Physiological pharmacokinetic modeling of cis-dichlorodiammineplatinum(II) (DDP) in several species.

A physiological pharmacokinetic analysis of cis-dichlorodiammineplatinum(II) (DDP) is presented for the rabbit, dog, and human. The results are compared to a previous analysis for the rat. DDP binds irreversibly to low-molecular weight nucleophiles and macromolecules to form mobile and fixed metabolites at rates which are tissue-specific. The rate constant for the formation of fixed metabolite in plasma, determined by in vitro incubation, ranges from 0.004 to 0.008 min-1 in all species. Urinary excretion is the major route of platinum elimination in all species, with a kidney clearance of DDP approximating GFR in all species. Biliary clearance accounts for the elimination of 1-5% of dose and was neglected. The tissue-specific DDP-to-protein binding rates are in the order: kidney/skin/liver/gut/muscle for the beagle dog and rat. The rate constants for the rabbit and mongrel dog are similar, except that the skin and liver are reversed.
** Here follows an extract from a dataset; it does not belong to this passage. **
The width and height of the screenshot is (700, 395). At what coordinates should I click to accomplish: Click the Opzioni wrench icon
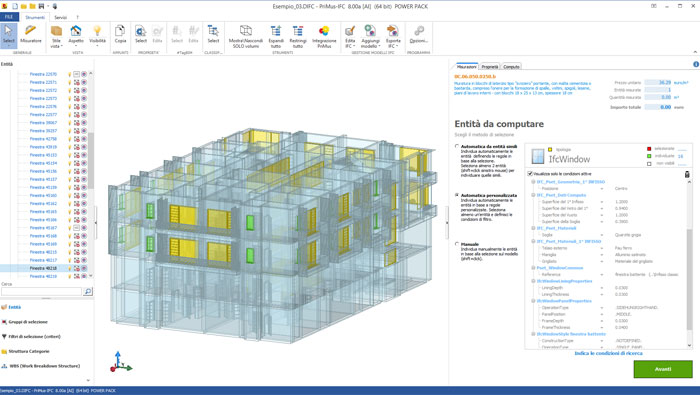point(419,34)
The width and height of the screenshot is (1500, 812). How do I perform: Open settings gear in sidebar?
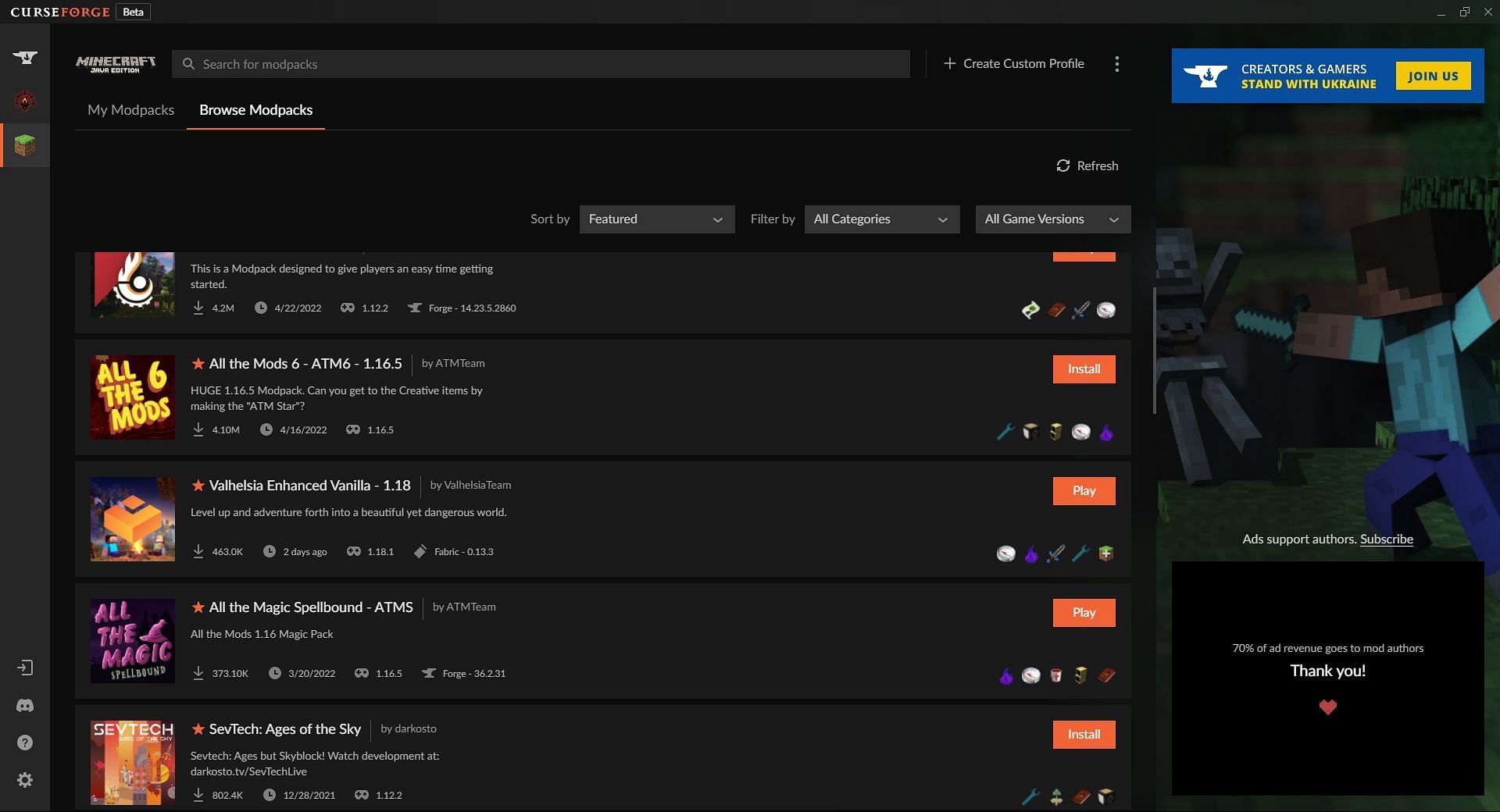(x=25, y=780)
The binding rate constants for various tissues are similar for all species. The rate constants for release of Pt from macromolecules are similar to protein turnover rate constants and decrease with increasing body weight. Human pharmacokinetic behavior was predicted by estimating human parameters by extrapolation of the animal data. The simulations in humans are compared to experimental plasma concentration and urine excretion profiles for several doses and durations of infusion.